(Stored data)
◇ ◇ ◇ ◇ ◇
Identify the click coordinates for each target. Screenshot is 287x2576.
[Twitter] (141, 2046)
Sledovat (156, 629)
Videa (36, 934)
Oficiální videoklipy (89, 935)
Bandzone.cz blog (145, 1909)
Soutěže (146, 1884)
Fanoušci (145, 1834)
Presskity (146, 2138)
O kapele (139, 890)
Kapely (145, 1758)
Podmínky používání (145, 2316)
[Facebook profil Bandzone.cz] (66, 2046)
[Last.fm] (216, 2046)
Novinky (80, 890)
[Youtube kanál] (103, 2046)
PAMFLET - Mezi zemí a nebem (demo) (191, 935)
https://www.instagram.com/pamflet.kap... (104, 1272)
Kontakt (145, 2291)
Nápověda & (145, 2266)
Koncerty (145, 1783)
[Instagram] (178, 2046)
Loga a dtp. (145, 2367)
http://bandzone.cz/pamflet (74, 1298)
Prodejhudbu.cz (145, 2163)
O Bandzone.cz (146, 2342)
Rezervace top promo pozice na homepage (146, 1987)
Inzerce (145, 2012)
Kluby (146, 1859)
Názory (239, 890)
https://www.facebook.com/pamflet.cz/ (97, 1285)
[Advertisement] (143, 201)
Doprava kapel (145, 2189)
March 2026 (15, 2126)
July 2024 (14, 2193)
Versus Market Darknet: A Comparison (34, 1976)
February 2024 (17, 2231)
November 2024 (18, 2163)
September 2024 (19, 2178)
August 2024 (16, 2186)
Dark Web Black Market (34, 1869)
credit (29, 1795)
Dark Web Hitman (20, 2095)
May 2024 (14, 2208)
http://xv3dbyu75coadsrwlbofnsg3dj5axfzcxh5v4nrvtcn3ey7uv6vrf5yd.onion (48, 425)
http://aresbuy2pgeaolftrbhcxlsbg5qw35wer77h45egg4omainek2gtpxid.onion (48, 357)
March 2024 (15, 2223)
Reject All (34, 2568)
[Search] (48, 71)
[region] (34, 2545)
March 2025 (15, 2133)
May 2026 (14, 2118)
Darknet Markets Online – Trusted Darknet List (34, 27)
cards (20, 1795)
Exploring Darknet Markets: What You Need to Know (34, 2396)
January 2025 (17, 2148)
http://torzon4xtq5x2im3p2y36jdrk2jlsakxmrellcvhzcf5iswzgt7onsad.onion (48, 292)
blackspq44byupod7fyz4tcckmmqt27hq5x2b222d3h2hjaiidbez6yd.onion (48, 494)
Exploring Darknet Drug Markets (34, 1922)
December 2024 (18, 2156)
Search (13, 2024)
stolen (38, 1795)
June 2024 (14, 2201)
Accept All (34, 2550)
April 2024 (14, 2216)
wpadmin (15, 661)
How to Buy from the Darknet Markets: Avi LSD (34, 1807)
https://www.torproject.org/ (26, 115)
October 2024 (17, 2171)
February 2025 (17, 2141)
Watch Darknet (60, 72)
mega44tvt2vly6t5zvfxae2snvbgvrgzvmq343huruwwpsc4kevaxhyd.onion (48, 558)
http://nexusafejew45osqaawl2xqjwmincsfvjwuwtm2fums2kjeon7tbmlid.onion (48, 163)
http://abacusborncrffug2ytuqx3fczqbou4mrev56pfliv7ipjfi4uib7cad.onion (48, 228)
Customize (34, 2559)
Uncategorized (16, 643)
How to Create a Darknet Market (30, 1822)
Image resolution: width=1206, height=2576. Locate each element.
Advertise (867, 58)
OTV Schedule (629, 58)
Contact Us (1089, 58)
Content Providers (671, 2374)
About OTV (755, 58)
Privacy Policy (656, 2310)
◇ ◇ ◇ ◇ ◇
> [WORK REQUIRED]: Copy the stretch of the records above that runs from the line with "Loga a dtp. (145, 2367)" through the line with "Doprava kapel (145, 2189)". Both end lines belong in the copy, and nothing else does.

> [RESULT]:
Loga a dtp. (145, 2367)
http://bandzone.cz/pamflet (74, 1298)
Prodejhudbu.cz (145, 2163)
O Bandzone.cz (146, 2342)
Rezervace top promo pozice na homepage (146, 1987)
Inzerce (145, 2012)
Kluby (146, 1859)
Názory (239, 890)
https://www.facebook.com/pamflet.cz/ (97, 1285)
[Advertisement] (143, 201)
Doprava kapel (145, 2189)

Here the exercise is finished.